#### [What you are asked to do]
When you reach the line with "800x371 pixels.", transcribe it and each line after it through the last one below, exactly. Pictures stay out.

Records from a collection:
- - - - -

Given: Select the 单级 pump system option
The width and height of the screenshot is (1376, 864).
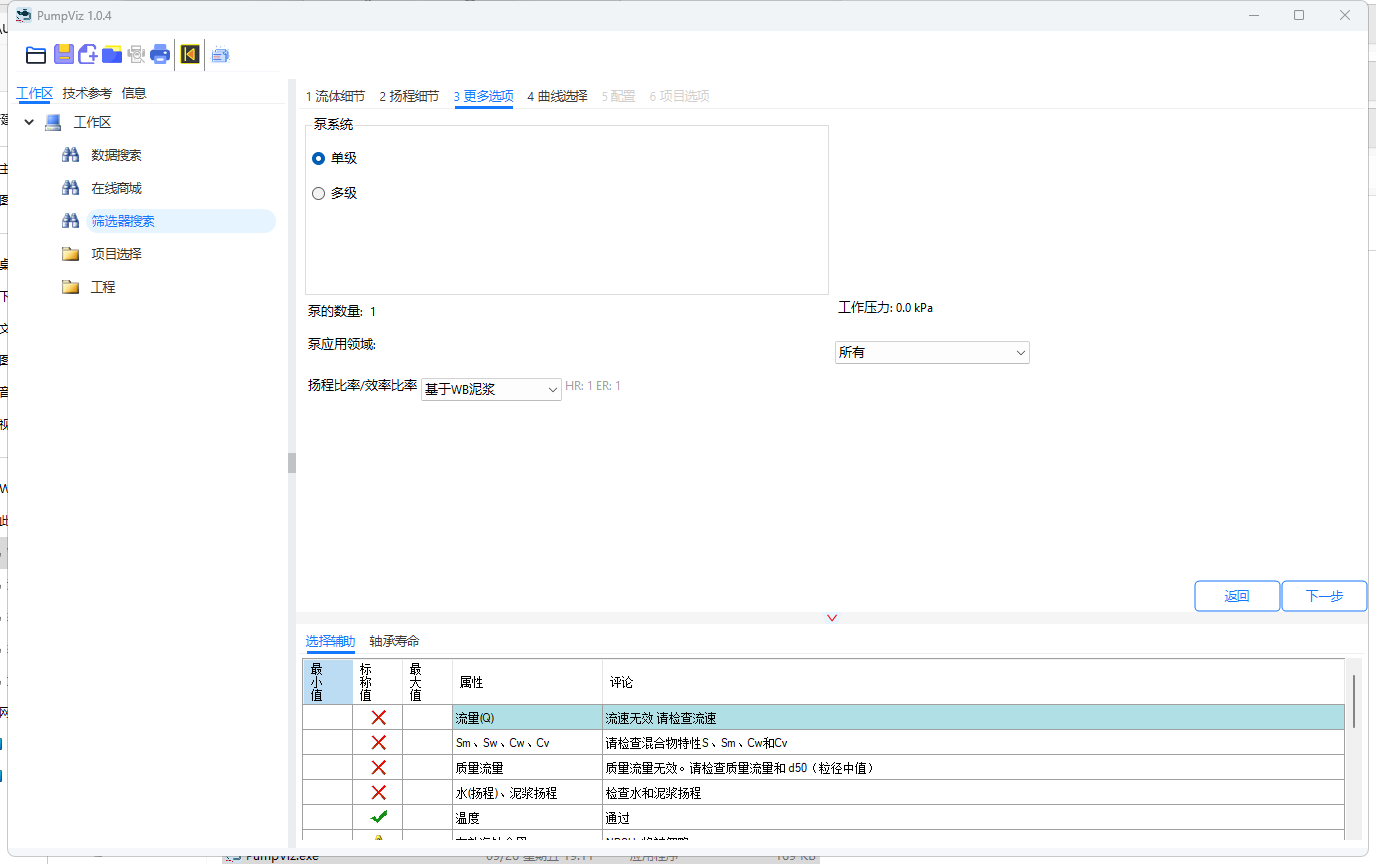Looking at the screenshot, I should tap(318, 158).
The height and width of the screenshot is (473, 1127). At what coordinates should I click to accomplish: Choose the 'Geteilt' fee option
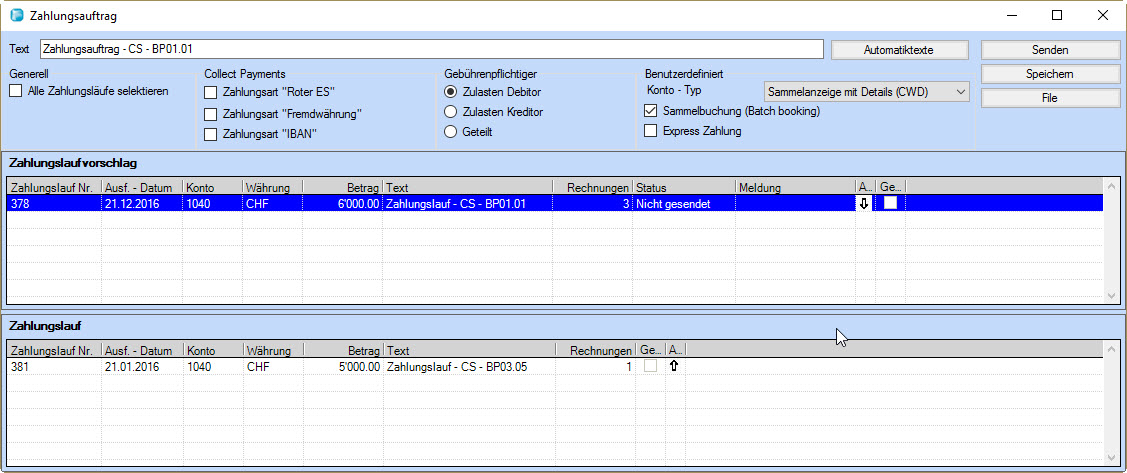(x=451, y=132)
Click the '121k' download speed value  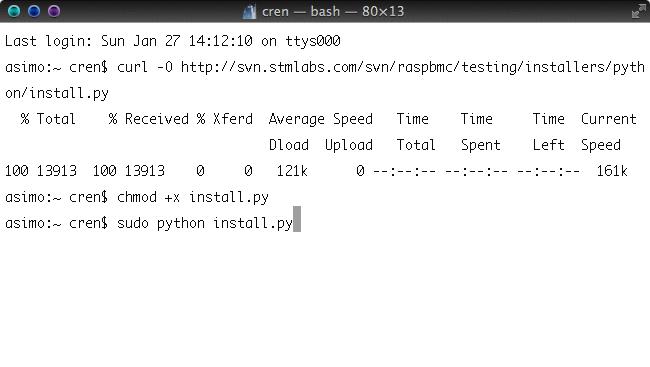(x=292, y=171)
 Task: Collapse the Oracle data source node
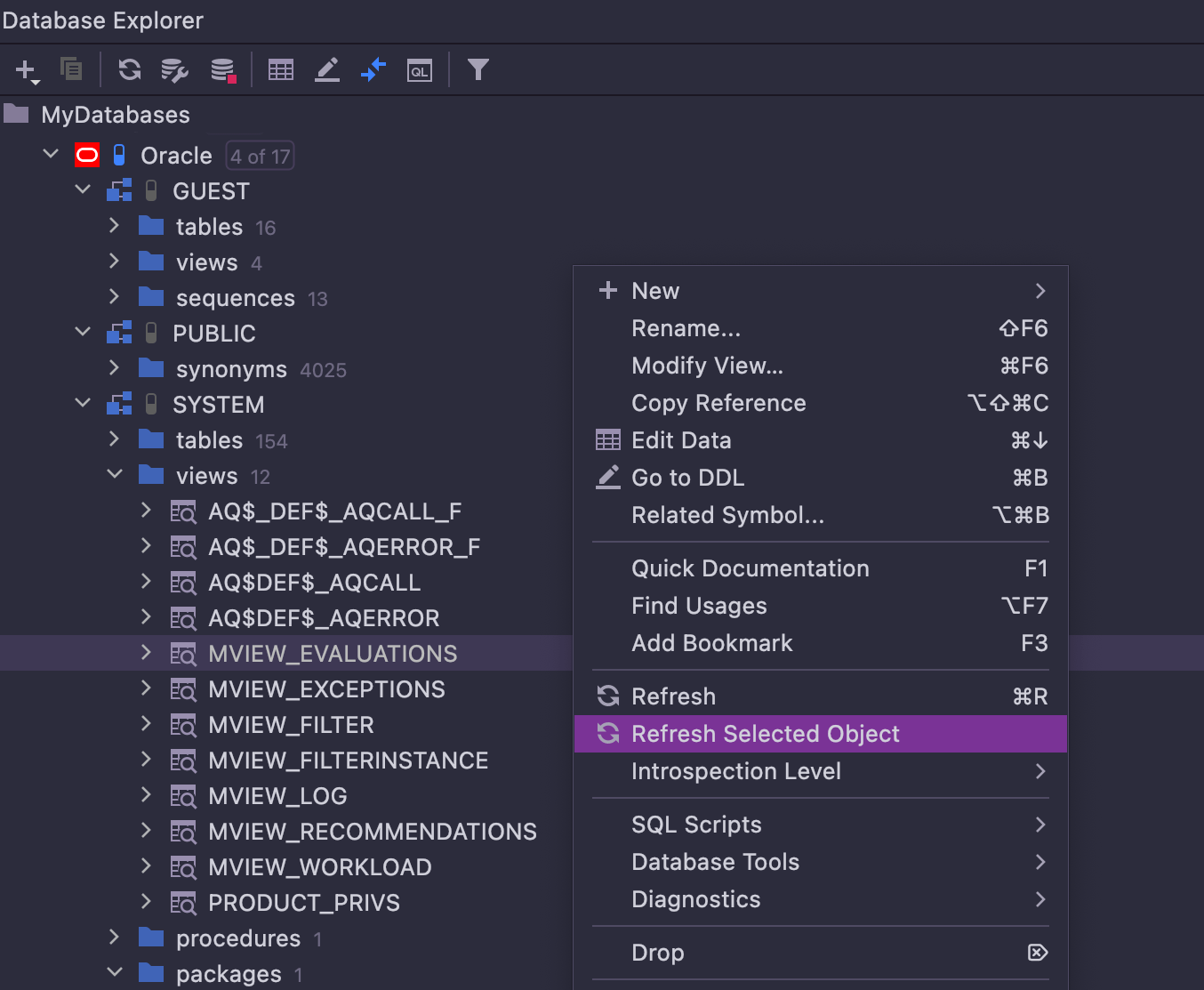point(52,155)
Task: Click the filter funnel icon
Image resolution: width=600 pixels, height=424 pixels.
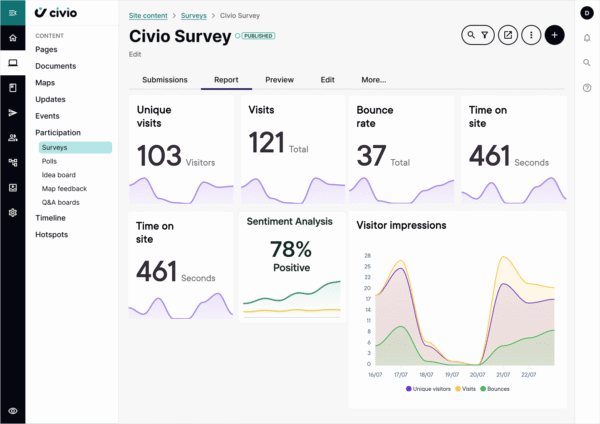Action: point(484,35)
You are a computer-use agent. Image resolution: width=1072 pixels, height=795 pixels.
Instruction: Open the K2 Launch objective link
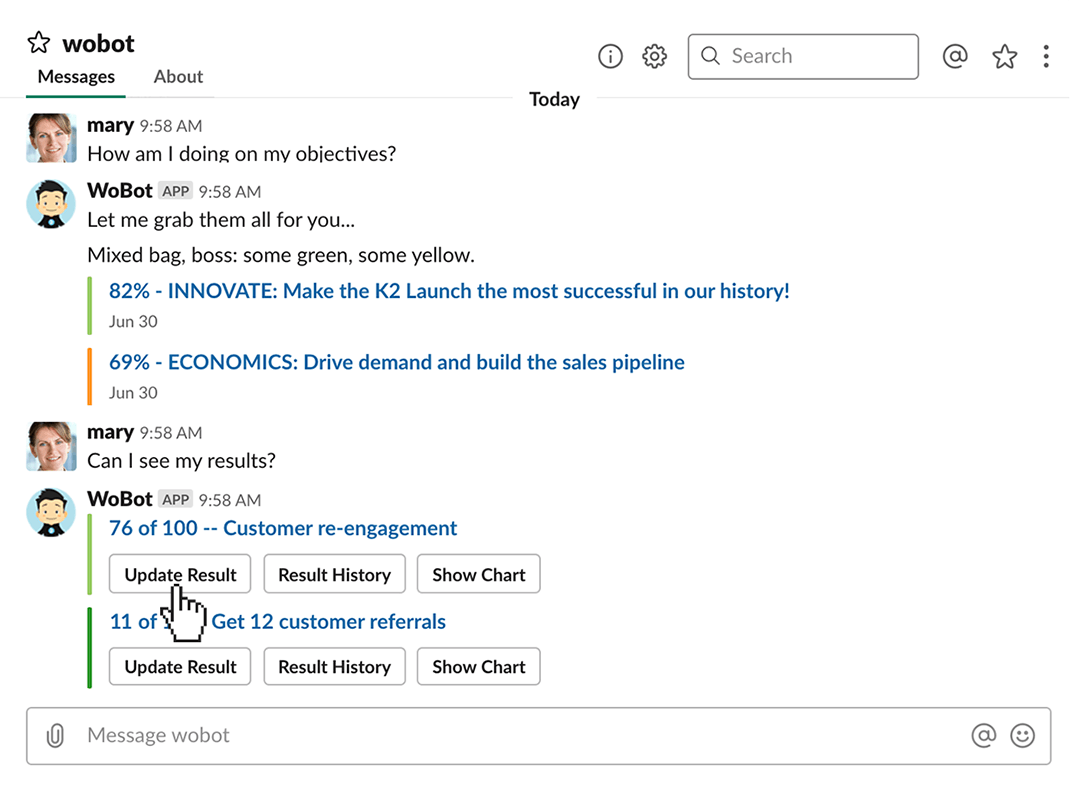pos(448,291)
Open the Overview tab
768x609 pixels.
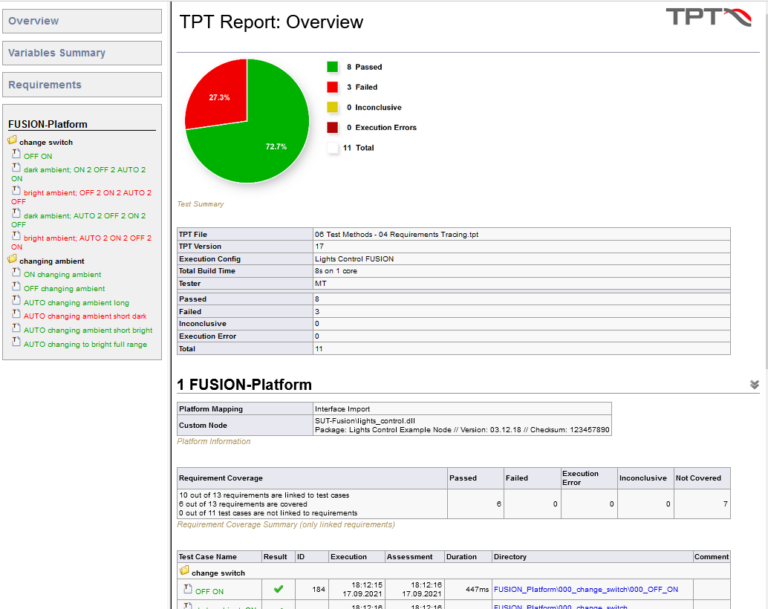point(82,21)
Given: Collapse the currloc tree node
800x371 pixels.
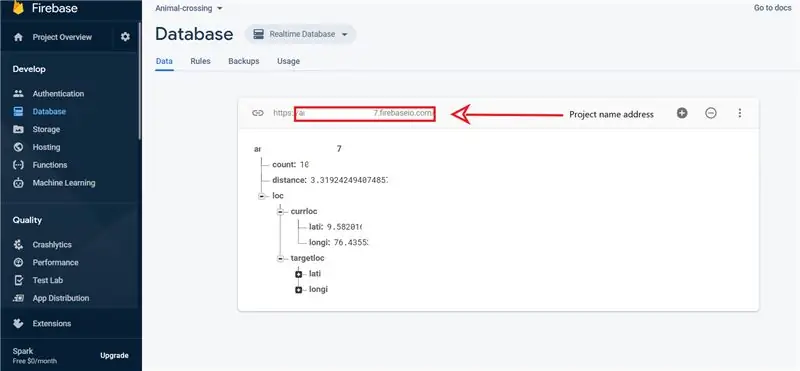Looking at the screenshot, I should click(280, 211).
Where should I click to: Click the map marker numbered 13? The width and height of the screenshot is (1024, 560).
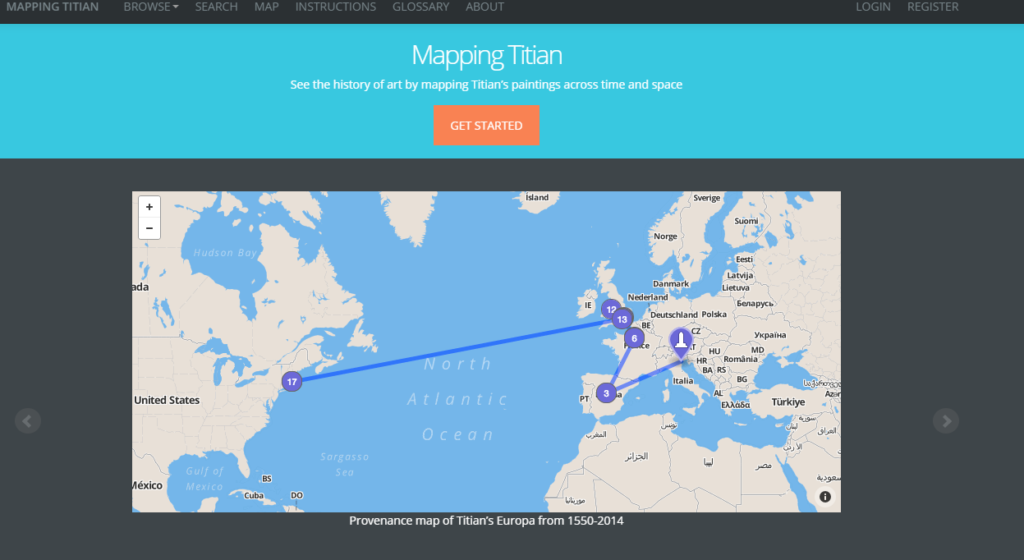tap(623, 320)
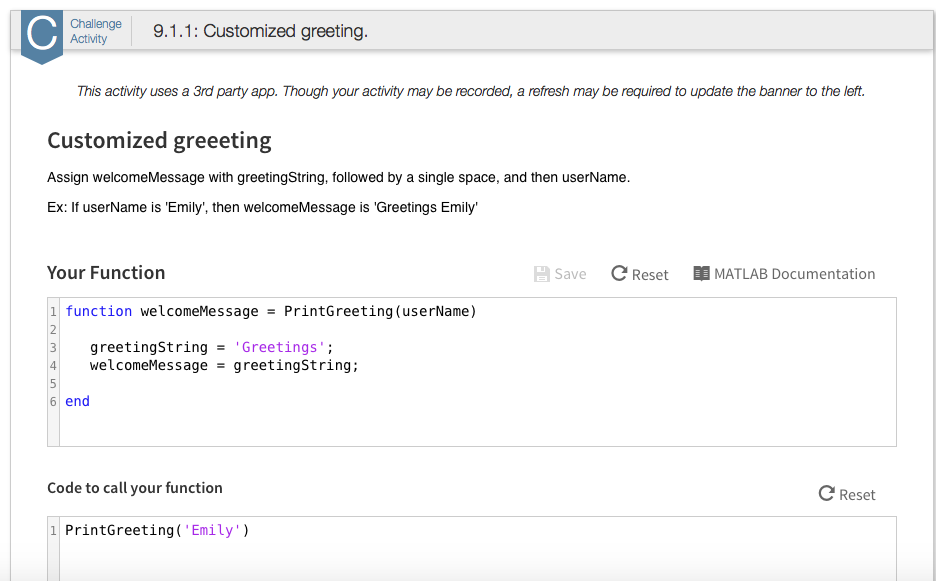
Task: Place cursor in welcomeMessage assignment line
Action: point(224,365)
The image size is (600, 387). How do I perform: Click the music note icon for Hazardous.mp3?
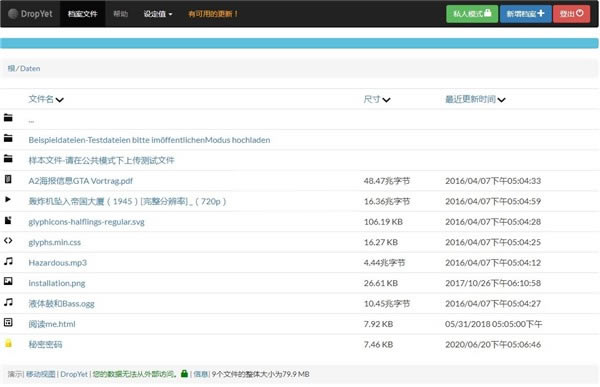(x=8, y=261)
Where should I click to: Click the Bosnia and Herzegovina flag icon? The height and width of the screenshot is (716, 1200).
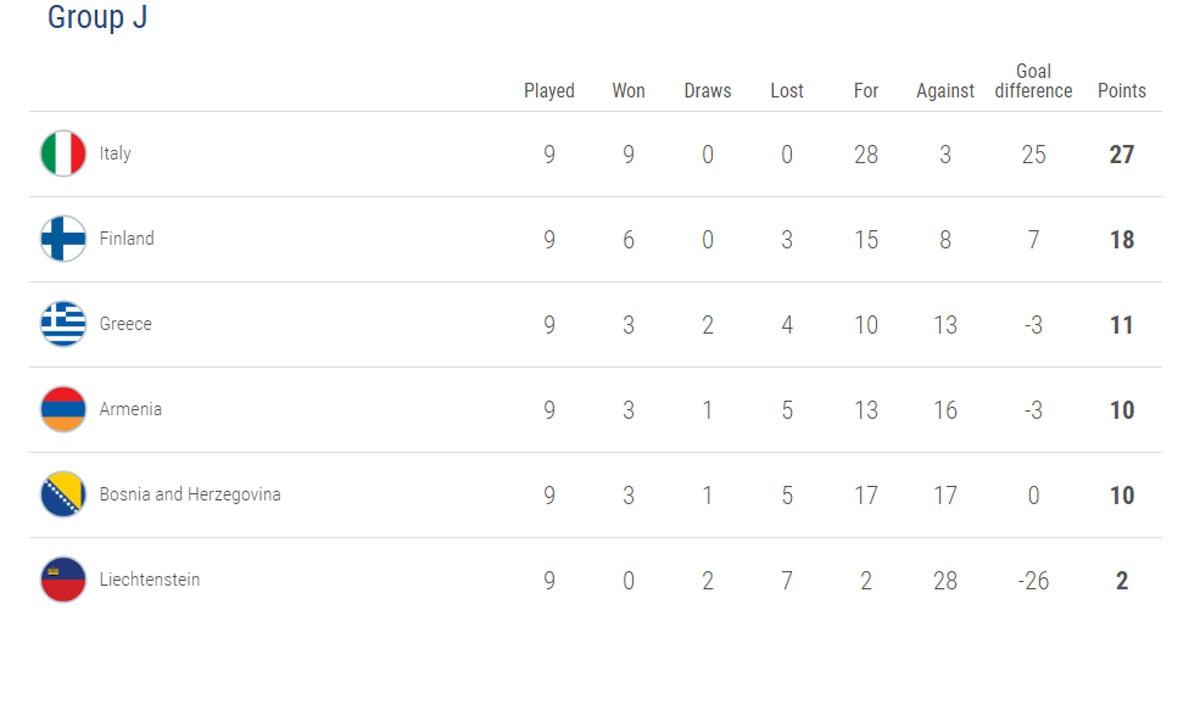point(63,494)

- - - - -

#### [Solved exercise]
800x371 pixels.
Looking at the screenshot, I should click(280, 211).
Where should I click to: Click the map marker numbered 13? The width and height of the screenshot is (1024, 560).
tap(623, 320)
Task: Place cursor in welcomeMessage assignment line
Action: point(224,365)
The image size is (600, 387). How do I perform: Click the music note icon for Hazardous.mp3?
(x=8, y=261)
Where should I click to: Click the Bosnia and Herzegovina flag icon? The height and width of the screenshot is (716, 1200).
point(63,494)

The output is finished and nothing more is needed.